I looked over at Verity. She was watching Mrs. Bittner, her beautiful face sad.

“So I hid the swag, as they say in the mystery novels, and waited for the world to end. Which it did. The cathedral was deconsecrated and sold to the Church of the Hereafter and then turned into a shopping center.”

She stared into her sherry. “The irony is that it was all for nothing. My husband loved Salisbury. I had been so convinced that losing Coventry Cathedral would kill him, but it didn’t. He truly meant that about churches being only a symbol. He didn’t seem to mind even when they built a Marks and Spencer’s on the ruins.” She smiled warmly. “Do you know what he said when he heard Lady Schrapnell was rebuilding the old cathedral? He said, ‘I hope this time they get the spire on straight.’ ”

She set her glass down. “After Harold died, I came back here. And two weeks ago James telephoned and asked me if I could remember anything about the drops we’d done together, that there was an area of increased slippage in 2018, and he was afraid it was due to an incongruity. I knew then it was just a matter of time before I was found out, even though he had the wrong incongruity.” She looked up at us. “James told me about the cat and Tossie Mering. Did you manage to get Lady Schrapnell’s great-great-grandmother married to the mysterious Mr. C?”

“Not exactly,” I said. “She did marry him, but it was no thanks to us.”

“It was the butler,” Verity said, “under an assumed name.”

“Of course,” Mrs. Bittner said, clapping her veined hands together. “The old solutions are always the best. The butler, the case of mistaken identity, the least likely suspect—” She looked at us both meaningfully, “—the purloined letter.” She stood up. “I hid it in the attic.”

We started up the stairs. “I was afraid moving it might make things worse, she said, taking the steps slowly, “so I left the loot here when we went to Salisbury. I made certain it was well-hidden, and I took care to rent the house to people without children — children are so curious, you know — but I was always afraid someone would come up here and find it and do something that would change the course of history.” She turned back, holding onto the banister, and looked at me. “But it already had, hadn’t it?”

“Yes,” I said.

She didn’t say anything more. She seemed to be concentrating all her effort on climbing the stairs. When we reached the first floor, she led us down a corridor past a bedroom and opened a narrow door onto another, steeper flight of stairs. “This leads up to the attic,” she said, panting a little. “I’m sorry. I need to rest a bit before going on. There’s a chair in the bedroom.”

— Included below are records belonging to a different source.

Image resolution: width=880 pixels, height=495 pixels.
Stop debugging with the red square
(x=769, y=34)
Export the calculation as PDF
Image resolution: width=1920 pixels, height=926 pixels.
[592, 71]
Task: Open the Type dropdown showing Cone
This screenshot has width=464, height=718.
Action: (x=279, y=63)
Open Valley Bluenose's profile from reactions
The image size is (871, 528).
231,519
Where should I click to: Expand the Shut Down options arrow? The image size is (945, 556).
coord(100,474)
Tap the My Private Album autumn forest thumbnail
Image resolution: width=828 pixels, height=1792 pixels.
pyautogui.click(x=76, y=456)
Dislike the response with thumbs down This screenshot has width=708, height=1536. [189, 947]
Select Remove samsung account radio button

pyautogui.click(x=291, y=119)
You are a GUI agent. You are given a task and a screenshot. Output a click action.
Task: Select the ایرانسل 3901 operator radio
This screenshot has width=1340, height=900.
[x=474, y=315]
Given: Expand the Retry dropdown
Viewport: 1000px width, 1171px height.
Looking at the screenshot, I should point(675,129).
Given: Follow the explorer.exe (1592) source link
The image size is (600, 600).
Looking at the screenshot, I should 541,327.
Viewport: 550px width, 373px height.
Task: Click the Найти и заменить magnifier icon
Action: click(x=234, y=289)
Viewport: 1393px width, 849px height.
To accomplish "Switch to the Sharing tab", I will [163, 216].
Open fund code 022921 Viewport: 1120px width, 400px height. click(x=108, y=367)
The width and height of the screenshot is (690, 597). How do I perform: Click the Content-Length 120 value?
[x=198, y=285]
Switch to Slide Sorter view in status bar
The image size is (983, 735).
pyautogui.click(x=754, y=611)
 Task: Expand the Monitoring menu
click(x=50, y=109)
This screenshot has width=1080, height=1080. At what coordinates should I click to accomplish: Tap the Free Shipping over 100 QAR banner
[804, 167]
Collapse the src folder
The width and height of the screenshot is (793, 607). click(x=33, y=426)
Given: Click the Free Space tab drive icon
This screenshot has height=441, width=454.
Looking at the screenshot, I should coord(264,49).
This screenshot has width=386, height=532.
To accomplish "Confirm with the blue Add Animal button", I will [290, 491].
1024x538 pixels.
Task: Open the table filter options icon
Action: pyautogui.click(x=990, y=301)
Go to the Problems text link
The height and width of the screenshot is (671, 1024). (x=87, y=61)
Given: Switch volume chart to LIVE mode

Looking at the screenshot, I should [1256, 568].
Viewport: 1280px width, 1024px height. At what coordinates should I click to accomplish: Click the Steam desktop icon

I ran to fetch it, and she sat down on it. “Would you like a glass of water?” Verity asked.

“No, thank you, dear,” she said. “Tell me about the incongruity I caused.”

“You weren’t the only person who considered the bishop’s bird stump indestructible,” I said. “So did the chairman of the Flower Committee named—”

“Delphinium Sharpe,” Verity said.

I nodded. “She had been there the night of the raid, standing guard by the west door, and she knew the bishop’s bird stump couldn’t have been carried out. When it wasn’t found in the rubble or among the things the fire watch had saved, she concluded it had been stolen some time before the raid and that the thief must have known about the raid in advance, knowing he could get away with it. She was quite vocal with her theory—”

“She even wrote a letter to the editor of one of the Coventry papers,” Verity put in.

I nodded. “This next part is only a theory, like Miss Sharpe’s,” I said. “The only evidence we have is Carruthers’s testimony, the list of ladies’ church committees for 1940, and a letter to the editor that wasn’t in either of the Coventry papers.”

Mrs. Bittner nodded sagely. “The incident of the dog in the nighttime.”

“Exactly,” I said. “The Nazis made it a practice to obtain and read Allied newspapers, looking for any intelligence information that might be inadvertently revealed. I think Miss Sharpe’s letter and the words ‘advance warning of the raid’ must have caught the eye of someone in Nazi intelligence who was worried about the Nazi code system being compromised, and that inquiries were subsequently made, inquiries that revealed the High Command had dispatched RAF fighters to Coventry that night and had attempted to jam the pathfinder beams.”